Sue Welburn is Professor of Medical and Veterinary Molecular Epidemiology in the School of Biomedical Sciences’ Centre for Infectious Diseases.
She is studying the relationship between the spread of the illness by flies and the role livestock plays in providing a ‘reservoir’ for the sickness. When she began studying the subject, no tools were available for testing whether humans were being infected in ‘spill over’ infections from animals.
Prof Welburn explains that over the past 20 years they have been developing molecular tools that would indicate whether these parasites were infective to humans or not.
Now we’re actually able to take a sample of blood from an animal, pop it on a card and tell you whether it can infect a human or not.
Prof Sue Welburn
Prof Welburn’s team has been working with the Ugandan Government and Makerere University in Kampala, to treat all of the cattle in the zone in which the chronic and acute forms of sleeping sickness need to be eliminated.
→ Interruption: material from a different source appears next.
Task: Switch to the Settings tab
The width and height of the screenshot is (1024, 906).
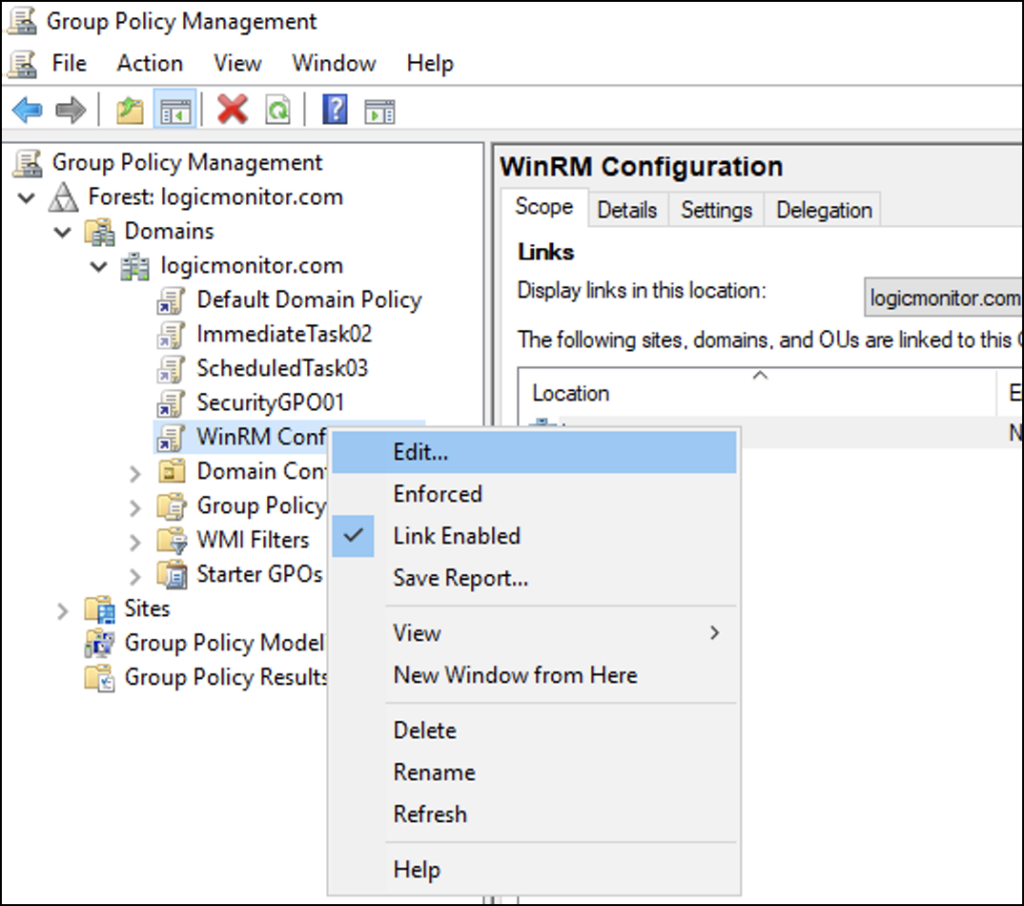Action: tap(716, 209)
They have a programme to treat up to 500,000 animals, generating data and providing evidence for the effectiveness of the treatment.
Already we have reduced the reservoir of infection in animals by 75 per cent, effectively preventing transmission in an entire district, and now the Ugandan Government has invited us to continue this programme. This is probably the first time that a disease has been controlled by a third party intervening in cattle.